また、危機が重大なほど関係者には過小評価される傾向があり、その被害が中程度の危機である場合は主観的な判断の個人差が大きいこと、説明的な内容と確率を併記したほうが理解してもらいやすいことなども、知っておいたほうがよいでしょう。
さらに、情報の送り手の側に、次のような状態や状況があると、受け手が社内でも社外であっても混乱を招き、信頼を損ない、リスク・コミュニケーションが失敗しやすいことが知られています。
・明らかな準備不足や情報収集不足があるという印象を受け手に与えてしまうこと
・送り手の側が混乱しているという印象を受け手に与えること
・受け手から出された質問にきちんと答えず、不誠実な印象を与えること
・送り手が、企業や組織のためではなく、自身や自部門のためだけに謝ってしまうこと
・情報の伝達のタイミングが唐突であるかのような印象を受け手に与えること
・送り手の中ですら、限られた人しか真実を知らされていないという印象を受け手に与えること
・伝達する情報に致命的な誤りが含まれていること
3.どのようにして、適切なリスク・コミュニケーションを実現するか?
それでは、どのようにすれば、危機事象におけるリスク・コミュニケーションを成功させることができるのでしょうか。
ここではスタンス、行動、連携の順で説明します。
正しいスタンス
まず、担当部署としては、正しいスタンスを持つことが求められます。例えば、情報の受け手は問題に共に対処するパートナーだと考えることができます。危機管理対策全体と同じように、できる限りの計画と準備を行い、危機事象への対処で最大限の努力をしようと考えることです。
また、情報の受け手に具体的な懸念や不安があれば、オープンな態度でそれを吸い上げ、応えていこうとする姿勢を見せること。そして、信頼できる情報源を得るよう、危機事象が生じる前から努力しておくことです。

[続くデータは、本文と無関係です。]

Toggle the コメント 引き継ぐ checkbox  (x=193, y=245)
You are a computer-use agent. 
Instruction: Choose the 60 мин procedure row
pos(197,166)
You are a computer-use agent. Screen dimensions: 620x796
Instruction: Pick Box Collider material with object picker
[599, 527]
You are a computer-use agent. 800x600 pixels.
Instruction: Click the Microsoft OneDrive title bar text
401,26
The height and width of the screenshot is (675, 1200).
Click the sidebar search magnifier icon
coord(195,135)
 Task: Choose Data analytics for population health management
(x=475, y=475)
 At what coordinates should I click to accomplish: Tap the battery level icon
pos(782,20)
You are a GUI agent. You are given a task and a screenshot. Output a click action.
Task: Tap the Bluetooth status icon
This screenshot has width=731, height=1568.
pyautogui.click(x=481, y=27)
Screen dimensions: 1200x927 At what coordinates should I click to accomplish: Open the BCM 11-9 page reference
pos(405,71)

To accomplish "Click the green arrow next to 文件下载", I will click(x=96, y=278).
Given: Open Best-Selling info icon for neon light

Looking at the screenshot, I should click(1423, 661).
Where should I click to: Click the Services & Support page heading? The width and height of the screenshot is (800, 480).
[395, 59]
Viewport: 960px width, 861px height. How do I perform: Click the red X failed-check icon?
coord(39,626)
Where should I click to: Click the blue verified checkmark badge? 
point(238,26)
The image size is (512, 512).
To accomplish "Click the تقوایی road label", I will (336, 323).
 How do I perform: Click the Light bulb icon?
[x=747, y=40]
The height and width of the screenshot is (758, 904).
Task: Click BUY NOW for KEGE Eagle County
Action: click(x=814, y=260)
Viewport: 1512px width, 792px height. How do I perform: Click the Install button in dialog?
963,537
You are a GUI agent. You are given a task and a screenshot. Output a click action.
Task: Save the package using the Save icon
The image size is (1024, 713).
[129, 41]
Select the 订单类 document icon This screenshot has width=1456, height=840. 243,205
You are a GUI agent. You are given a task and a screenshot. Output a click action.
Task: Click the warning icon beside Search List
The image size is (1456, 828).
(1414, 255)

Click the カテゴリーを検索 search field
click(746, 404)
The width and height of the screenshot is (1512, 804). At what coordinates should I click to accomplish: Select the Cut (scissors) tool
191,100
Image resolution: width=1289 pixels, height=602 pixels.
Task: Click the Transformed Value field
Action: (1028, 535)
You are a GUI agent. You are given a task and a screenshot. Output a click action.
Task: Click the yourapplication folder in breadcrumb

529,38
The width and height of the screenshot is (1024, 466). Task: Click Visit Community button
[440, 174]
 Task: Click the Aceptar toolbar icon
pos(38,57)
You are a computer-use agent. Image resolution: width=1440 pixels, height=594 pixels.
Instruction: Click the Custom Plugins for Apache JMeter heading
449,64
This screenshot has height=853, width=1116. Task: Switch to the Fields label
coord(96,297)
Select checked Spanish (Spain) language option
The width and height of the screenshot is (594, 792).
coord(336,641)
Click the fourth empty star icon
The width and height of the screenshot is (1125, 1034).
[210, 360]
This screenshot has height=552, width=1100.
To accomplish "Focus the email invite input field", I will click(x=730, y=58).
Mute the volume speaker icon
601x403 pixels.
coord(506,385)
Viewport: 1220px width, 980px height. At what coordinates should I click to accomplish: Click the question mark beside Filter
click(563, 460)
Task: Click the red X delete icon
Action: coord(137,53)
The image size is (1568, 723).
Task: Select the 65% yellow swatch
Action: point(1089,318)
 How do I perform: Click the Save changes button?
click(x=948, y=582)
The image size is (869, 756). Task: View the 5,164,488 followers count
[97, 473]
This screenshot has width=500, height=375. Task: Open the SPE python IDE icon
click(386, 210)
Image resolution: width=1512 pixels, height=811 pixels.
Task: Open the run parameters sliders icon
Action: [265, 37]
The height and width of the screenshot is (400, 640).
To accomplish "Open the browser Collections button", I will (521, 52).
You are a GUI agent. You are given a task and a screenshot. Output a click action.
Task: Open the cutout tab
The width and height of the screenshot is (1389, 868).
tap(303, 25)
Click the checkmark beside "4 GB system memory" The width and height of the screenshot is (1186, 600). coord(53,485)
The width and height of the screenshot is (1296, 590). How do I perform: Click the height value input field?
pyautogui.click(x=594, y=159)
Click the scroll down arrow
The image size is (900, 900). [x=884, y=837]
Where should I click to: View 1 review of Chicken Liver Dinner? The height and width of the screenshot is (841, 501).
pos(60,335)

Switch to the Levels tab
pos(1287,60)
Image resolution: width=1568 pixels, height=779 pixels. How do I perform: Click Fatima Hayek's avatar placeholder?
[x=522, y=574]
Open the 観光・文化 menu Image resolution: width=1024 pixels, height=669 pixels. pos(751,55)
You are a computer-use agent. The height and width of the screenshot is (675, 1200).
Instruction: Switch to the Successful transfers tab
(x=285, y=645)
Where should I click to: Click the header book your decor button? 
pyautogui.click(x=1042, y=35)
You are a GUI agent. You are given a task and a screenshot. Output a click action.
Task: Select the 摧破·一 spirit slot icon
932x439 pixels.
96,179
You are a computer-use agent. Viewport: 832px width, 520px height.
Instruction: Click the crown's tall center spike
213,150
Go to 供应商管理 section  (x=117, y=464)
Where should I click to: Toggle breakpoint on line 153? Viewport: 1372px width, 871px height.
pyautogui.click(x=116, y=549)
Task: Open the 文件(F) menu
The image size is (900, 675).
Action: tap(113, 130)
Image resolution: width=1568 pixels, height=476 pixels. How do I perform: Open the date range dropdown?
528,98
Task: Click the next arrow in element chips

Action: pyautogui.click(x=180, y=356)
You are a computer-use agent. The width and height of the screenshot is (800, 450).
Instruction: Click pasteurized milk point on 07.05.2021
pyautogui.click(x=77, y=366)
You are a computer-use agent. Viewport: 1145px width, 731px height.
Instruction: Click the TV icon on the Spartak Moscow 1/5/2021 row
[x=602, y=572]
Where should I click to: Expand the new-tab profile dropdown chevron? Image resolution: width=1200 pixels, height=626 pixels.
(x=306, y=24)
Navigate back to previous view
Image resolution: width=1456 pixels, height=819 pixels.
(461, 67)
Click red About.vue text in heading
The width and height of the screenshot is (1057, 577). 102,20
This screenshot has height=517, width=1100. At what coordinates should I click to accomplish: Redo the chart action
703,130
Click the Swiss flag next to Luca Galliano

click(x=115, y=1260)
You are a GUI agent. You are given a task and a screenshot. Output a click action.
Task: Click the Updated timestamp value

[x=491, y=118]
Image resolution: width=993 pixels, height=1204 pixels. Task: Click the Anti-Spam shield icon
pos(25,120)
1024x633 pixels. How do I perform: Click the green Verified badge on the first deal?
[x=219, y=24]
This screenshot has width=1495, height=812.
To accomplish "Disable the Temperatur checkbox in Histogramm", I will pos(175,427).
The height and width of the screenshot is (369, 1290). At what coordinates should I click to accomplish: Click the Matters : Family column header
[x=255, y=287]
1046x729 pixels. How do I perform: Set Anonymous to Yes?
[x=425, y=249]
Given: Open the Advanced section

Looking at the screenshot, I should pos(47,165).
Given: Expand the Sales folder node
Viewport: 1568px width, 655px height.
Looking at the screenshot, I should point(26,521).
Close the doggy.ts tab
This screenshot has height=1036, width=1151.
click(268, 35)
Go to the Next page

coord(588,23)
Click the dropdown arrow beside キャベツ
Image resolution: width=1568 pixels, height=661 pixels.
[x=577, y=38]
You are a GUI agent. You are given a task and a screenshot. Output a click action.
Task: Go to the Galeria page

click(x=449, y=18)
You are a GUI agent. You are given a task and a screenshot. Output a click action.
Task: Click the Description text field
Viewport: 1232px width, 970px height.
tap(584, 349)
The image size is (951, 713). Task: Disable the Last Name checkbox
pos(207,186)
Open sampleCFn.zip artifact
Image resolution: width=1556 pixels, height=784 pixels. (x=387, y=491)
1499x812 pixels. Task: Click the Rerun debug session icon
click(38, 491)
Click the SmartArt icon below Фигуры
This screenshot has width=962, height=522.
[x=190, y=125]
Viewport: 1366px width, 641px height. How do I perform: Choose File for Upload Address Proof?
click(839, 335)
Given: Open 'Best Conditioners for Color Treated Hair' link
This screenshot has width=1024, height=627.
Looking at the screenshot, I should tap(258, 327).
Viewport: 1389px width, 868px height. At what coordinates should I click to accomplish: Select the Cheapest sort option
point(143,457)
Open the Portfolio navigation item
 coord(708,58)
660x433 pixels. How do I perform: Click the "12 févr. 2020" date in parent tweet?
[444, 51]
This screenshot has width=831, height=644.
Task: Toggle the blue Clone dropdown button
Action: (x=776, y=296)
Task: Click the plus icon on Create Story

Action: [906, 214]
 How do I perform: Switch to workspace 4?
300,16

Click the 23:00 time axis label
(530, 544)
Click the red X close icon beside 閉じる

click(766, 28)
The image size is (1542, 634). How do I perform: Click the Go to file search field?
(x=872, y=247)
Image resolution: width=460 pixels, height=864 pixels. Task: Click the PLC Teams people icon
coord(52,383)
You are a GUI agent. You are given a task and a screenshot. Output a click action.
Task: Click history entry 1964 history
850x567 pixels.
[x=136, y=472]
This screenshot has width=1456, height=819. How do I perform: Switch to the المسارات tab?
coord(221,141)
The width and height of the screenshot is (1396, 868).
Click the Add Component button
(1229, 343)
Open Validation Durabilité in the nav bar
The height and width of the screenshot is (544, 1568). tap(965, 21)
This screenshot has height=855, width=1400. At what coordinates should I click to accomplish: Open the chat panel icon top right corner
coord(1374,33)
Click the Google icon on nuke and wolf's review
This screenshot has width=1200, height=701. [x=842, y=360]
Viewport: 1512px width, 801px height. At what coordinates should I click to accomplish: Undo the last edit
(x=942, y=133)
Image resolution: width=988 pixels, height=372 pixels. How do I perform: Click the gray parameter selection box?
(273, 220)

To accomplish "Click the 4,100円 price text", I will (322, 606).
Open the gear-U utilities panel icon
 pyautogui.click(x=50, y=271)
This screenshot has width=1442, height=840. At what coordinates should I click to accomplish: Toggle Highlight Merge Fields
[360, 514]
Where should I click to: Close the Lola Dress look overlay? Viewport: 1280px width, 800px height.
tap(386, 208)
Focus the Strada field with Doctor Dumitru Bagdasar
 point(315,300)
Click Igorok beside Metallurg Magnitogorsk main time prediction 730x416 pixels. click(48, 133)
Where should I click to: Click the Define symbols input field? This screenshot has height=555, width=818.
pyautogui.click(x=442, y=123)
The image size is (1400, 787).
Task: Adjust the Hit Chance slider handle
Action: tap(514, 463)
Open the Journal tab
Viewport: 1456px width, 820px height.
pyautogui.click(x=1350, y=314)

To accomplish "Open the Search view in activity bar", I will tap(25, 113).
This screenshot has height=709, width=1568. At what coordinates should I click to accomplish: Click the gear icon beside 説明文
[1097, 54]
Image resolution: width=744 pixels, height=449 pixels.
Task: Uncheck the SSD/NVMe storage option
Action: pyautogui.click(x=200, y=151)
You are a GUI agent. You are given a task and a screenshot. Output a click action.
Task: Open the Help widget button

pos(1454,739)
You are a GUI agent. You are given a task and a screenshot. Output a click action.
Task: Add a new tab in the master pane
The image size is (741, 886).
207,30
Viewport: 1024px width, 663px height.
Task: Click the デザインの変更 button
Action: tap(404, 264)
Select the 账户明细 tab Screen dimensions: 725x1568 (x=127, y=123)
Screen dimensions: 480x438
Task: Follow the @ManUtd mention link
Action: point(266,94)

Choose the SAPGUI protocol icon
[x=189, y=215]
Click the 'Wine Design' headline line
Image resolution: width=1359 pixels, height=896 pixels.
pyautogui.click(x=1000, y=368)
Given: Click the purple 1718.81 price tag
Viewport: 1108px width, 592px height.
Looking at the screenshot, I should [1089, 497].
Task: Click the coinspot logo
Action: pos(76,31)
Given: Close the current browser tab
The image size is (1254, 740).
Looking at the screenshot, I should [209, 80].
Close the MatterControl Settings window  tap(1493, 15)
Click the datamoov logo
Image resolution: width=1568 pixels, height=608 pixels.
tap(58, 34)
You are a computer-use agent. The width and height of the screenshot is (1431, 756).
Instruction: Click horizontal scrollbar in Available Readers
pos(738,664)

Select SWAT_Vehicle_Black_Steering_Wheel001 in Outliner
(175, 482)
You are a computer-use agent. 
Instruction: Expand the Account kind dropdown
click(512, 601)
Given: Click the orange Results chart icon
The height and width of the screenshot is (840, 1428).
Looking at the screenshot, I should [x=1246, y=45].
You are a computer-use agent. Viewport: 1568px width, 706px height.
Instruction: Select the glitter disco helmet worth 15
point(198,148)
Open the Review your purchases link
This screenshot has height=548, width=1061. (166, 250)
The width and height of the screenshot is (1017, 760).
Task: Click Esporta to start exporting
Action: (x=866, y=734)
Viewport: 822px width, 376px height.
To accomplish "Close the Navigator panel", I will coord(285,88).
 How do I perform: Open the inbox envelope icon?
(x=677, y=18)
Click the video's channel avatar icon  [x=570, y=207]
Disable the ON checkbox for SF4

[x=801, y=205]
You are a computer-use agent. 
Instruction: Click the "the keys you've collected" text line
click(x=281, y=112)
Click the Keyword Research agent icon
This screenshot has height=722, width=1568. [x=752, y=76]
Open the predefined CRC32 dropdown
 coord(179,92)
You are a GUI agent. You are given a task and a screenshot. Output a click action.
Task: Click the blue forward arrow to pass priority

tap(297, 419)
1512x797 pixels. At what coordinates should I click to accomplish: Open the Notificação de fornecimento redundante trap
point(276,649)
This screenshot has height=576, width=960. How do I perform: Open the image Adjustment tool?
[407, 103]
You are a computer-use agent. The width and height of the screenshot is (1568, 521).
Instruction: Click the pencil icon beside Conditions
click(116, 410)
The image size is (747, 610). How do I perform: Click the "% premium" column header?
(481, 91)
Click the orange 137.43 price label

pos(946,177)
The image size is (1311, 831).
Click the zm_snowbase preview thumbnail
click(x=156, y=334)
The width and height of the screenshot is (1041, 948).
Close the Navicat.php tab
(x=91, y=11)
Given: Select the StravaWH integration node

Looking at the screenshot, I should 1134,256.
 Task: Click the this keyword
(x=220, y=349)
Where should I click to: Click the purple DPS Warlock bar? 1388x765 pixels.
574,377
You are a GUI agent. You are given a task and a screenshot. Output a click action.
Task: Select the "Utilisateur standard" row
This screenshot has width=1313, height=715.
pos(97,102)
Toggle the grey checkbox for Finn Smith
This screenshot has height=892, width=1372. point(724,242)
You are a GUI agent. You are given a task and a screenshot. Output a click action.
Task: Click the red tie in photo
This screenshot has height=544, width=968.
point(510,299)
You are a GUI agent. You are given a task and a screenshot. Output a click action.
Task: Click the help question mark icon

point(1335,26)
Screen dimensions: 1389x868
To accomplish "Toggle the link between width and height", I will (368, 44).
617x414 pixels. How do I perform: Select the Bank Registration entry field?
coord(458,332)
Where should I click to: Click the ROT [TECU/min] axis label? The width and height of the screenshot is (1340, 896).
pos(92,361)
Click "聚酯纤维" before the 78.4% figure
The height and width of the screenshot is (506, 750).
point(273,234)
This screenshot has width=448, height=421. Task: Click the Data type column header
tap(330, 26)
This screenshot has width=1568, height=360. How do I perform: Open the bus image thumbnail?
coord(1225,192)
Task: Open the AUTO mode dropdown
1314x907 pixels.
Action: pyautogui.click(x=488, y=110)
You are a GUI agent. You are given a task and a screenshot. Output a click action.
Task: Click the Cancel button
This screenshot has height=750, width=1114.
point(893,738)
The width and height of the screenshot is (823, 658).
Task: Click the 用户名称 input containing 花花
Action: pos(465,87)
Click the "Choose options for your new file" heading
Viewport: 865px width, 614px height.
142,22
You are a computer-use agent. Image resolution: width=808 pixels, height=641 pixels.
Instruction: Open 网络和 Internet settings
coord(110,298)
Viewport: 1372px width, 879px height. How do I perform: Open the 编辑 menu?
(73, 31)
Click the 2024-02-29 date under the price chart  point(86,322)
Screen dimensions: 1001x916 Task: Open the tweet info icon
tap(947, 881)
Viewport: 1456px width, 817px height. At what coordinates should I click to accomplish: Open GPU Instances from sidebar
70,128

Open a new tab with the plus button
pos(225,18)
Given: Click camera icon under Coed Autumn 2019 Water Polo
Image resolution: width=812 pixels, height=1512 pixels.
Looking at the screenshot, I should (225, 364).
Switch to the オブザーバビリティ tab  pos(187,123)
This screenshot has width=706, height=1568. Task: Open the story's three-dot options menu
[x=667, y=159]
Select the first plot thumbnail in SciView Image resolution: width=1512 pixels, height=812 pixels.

これまで触れたリスク・コミュニケーションの小目標や誤解、失敗の原因を理解した上で、正直かつ誠実な態度、いわば透明性を確保しようという姿勢、スタンスを固めることが大切なのです。そうすると、社内では、情報の送り手と受け手で一致団結して迅速に行動を起こし、協力して知恵を出そうという方向に持っていくことができます。
適切な準備と行動
リスク・コミュニケーションへの準備と、危機事象が顕在化した場合の適切な行動のためには、コミュニケーションの対象となる情報の受け手をあらかじめよく想定しておくことです。連載の第3回で触れた、文書化を行う際の被害想定と同じように、関係者がどのような事情や背景を持っているのかを理解しておくようにしましょう。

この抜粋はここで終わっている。